Fujifilm GFX 100 II — FWC, input referred RN, photon transfer curves

This is the fourteenth post in a series of tests of the Fujifilm GFX 100, Mark II. You can find all the posts in this series by going to the Categories pane in the right hand panel and clicking on “GFX 100 II”.

Using the target I wrote about a couple of posts ago, I made the exposures necessary to produce a set of photon transfer curves (PTCs) for the GFX 100 II. I used the 110 mm f/2 lens, EFCS, single shot, and 14-bit precision. There were a couple of false starts because the camera changes it raw black point with ISO, and seemingly something else. In an earlier series with similar settings, ISO 80 caused the camera to set the black point to 64, and at ISO 100 and above, the black point was 1024. In the captures for this series, the black point was 64 for both ISO 100 and ISO 80, with all the ISOs above 100 getting 1024. I tested all the settable ISOs from 80 through 500. That’s enough to get a look at what happens when the camera changes to high conversion gain, and it looks from my previous testing that the camera is about the same as the GFX 100 and GFX 100S above ISO 500.
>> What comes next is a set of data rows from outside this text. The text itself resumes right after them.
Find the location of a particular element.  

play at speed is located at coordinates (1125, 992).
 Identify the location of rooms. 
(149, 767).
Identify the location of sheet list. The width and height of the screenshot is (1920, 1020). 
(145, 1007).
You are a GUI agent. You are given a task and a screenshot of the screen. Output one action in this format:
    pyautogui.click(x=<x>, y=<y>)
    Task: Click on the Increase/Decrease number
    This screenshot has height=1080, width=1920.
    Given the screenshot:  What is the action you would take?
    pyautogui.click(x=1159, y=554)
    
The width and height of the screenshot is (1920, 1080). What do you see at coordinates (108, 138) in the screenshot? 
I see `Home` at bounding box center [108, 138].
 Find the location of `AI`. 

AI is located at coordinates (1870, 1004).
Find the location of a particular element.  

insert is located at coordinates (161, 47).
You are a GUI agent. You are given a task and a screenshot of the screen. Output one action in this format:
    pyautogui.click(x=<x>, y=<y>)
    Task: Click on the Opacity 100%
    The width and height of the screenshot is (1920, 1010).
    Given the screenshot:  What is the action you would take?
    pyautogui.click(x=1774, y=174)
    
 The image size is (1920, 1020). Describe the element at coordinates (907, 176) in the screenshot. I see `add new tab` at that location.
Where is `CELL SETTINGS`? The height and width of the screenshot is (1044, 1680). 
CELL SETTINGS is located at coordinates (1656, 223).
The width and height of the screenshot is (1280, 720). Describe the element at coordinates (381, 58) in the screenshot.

The PTCs for ISOs 80 and 100:

The horizontal axis is the mean signal level, in stops from full scale. The vertical axis is the log base 2 of the signal to noise ratio (SNR), normalized the same way that BIll Claff normalizes his photographic dynamic range curves. The black horizontal line marks the threshold that Bill uses for his PDR measurements. You can thus read PDR right off the graph by noting where the curves cross the horizontal black line and mentaly dropping the minus signs on the horizontal axis.

The crosses are the measured points, and the lines are the modeled ones. The blue crosses and the orange line are for ISO 80. The modeled results don’t track the measured ones very well. The yellow crosses and the dark red line are for ISO 100. The modeled and measured curves are right on top of each other.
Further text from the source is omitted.